In 2009, Sparxoo ranked The New York Times 2nd on our list of the top 25 digital influencers in news and politics due to their firm grasp on social media and skilled execution of dispensing news using these new digital mediums. When The New York Times content is hidden behind a pay wall in 2011, the newspaper and digital influencer’s buzzworthiness might fade — as less people have access to the content.
Will paid content kill online readership for the New York Times? Not likely. A comparison search on Compete.com finds that The Wall Street Journal, which is known for having a similar paid content model, is not that far behind the NYTimes in terms of web hits and unique visitors – good news for NYTimes. Still, NYTimes must think about the big picture: will paid access be profitable in the long run? If the Times loses readership,they’ll also lose advertisers, which will bring them back to square one. It’s a delicate balance, one that must be carefully instituted if there are any hopes for long-term profits.
The Times isn’t the only industry jumping on the paid content bandwagon – YouTube is beginning to offer paid movie rentals through the site (first up are selections from the Sundance Film Festival), and popular music streaming site Pandora has recently started charging users who wish to use the site for more than 40 hours each month. There are also talks that Hulu may also charge for content in the future, in response to pressure from major networks who have seen viewership dwindling in the past few years.

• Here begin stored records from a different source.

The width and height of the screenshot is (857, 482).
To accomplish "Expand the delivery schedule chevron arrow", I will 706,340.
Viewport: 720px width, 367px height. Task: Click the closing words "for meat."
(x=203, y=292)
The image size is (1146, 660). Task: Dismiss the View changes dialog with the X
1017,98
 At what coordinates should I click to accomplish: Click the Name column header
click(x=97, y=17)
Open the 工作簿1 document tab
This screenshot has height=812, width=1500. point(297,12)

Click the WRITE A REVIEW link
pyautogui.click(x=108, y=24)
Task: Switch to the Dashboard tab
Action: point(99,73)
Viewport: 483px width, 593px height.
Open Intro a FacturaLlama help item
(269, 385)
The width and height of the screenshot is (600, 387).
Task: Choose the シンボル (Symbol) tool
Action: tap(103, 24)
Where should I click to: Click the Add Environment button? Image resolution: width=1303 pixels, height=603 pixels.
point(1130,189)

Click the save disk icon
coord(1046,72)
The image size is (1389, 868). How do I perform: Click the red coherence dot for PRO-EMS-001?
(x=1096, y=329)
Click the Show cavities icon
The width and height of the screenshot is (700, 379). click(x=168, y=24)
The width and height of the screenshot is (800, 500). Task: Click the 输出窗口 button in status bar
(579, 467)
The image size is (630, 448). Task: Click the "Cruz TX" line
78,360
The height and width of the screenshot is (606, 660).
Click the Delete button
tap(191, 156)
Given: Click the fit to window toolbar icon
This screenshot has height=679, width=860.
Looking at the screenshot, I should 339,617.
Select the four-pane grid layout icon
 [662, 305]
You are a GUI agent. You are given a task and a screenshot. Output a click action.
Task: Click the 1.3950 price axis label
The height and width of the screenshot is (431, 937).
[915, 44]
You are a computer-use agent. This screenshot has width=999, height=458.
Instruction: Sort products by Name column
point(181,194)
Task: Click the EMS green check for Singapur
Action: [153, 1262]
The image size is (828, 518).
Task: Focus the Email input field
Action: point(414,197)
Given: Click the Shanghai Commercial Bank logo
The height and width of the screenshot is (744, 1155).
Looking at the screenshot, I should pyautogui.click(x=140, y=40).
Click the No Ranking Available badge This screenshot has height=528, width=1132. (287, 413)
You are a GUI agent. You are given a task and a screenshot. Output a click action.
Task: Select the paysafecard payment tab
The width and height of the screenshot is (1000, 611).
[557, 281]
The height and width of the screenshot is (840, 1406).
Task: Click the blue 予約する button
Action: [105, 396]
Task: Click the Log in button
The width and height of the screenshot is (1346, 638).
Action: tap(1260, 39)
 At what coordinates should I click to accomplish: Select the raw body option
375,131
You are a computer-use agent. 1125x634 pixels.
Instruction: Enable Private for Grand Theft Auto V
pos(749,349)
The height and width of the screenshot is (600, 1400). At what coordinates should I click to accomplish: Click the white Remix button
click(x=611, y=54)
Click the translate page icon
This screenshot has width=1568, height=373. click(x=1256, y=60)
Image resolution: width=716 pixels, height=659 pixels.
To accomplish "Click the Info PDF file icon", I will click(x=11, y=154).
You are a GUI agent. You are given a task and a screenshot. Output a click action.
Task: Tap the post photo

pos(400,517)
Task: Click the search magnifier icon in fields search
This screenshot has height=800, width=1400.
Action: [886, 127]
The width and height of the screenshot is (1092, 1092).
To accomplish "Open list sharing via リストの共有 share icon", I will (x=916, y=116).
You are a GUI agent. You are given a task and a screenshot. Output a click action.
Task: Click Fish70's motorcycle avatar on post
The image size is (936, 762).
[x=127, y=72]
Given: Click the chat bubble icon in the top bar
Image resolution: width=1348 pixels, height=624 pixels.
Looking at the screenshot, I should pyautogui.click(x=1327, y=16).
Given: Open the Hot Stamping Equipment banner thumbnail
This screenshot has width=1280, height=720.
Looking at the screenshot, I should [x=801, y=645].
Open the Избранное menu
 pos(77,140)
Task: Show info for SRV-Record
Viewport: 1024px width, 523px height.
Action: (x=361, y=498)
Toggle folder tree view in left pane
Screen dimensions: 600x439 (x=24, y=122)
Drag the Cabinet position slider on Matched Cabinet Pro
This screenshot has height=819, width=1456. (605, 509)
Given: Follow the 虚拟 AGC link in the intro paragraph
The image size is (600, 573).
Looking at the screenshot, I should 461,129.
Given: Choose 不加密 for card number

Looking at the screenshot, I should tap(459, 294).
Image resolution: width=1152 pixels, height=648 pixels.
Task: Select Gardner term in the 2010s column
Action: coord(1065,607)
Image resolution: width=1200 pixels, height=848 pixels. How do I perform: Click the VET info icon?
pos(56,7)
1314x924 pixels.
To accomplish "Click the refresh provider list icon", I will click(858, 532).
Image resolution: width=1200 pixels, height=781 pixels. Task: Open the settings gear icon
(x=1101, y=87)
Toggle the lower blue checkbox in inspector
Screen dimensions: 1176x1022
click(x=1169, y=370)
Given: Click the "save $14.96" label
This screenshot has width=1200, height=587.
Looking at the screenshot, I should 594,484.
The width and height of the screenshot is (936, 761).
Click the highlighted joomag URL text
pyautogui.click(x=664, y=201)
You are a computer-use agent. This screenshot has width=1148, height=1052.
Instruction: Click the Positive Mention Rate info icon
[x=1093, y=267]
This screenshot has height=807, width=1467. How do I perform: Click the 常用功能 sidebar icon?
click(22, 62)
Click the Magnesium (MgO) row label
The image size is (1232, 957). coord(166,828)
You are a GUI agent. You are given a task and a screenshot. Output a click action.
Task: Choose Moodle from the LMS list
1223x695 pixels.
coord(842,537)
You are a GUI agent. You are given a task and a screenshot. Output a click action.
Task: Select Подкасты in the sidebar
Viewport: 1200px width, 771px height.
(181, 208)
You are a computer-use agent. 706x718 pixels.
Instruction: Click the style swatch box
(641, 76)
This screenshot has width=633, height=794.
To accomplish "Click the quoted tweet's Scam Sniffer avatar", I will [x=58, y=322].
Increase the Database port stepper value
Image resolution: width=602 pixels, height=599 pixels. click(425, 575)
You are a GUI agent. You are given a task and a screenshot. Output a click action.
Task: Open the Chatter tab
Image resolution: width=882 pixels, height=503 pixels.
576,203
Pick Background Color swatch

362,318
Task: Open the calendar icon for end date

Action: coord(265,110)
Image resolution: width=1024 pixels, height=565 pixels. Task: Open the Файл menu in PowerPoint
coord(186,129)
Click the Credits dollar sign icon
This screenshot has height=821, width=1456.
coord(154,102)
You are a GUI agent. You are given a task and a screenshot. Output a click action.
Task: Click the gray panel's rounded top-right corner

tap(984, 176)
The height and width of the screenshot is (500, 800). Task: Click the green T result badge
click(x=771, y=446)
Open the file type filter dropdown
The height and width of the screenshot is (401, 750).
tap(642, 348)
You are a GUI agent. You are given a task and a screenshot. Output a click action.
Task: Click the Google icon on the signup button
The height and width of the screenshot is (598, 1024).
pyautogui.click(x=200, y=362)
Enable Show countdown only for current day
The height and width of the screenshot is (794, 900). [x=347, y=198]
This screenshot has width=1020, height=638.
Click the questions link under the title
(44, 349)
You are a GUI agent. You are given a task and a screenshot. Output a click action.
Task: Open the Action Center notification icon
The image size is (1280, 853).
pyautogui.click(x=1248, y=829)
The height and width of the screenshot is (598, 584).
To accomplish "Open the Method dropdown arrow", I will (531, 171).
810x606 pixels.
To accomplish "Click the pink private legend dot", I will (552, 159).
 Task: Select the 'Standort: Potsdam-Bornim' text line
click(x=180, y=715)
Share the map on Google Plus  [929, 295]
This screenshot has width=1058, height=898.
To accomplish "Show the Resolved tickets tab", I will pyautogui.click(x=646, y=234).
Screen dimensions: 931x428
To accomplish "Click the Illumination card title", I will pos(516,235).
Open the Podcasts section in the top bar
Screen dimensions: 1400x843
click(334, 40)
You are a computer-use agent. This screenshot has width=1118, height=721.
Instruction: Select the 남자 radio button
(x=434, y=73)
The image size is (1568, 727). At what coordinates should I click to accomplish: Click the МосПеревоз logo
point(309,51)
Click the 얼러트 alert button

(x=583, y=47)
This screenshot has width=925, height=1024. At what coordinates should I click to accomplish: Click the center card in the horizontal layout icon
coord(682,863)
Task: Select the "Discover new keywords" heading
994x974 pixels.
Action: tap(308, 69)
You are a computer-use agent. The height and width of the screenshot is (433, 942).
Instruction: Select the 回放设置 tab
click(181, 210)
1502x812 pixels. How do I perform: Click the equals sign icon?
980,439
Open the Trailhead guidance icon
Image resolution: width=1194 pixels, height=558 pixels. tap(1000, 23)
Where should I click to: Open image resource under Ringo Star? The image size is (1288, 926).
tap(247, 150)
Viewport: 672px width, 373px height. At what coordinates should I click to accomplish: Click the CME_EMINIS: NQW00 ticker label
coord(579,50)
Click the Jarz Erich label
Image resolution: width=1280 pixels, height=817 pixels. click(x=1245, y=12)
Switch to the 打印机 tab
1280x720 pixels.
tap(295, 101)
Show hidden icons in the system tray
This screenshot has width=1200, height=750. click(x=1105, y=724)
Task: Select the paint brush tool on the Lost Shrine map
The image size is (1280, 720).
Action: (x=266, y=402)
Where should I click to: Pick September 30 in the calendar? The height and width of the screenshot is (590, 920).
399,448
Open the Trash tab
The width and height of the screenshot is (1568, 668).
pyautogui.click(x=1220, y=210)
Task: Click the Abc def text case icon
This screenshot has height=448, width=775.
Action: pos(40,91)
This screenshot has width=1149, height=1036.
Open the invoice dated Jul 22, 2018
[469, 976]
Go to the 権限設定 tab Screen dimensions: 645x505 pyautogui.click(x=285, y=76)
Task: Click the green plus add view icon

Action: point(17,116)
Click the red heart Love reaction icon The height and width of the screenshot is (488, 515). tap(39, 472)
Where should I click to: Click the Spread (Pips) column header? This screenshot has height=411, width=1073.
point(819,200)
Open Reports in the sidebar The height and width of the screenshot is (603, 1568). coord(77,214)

Customers have become accustomed to getting so many things for free that the thought of having to suddenly pay for something isn’t exactly a welcome change. From a business perspective, we must assume that the NYTimes has done its research and feels confident that avid readers will pay an access charge.
Looking at the success of Apple and iTunes, we can see that customers are willing to pay for these digital goods. iTunes’ business model has made it easy for users to access and download the product on a variety of devices, and offers the product at an affordable cost. In addition, they’ll need to make sure their content is on par with the price their asking customers to pay, and that it’s accessible through other means that just their Web site (new rumors suggest they are looking to find success with the Apple tablet). Will they be successful the second time around? Chances are that many people will change their minds and attitudes between now and then. We’ll have to wait a year to see what the final outcome will be.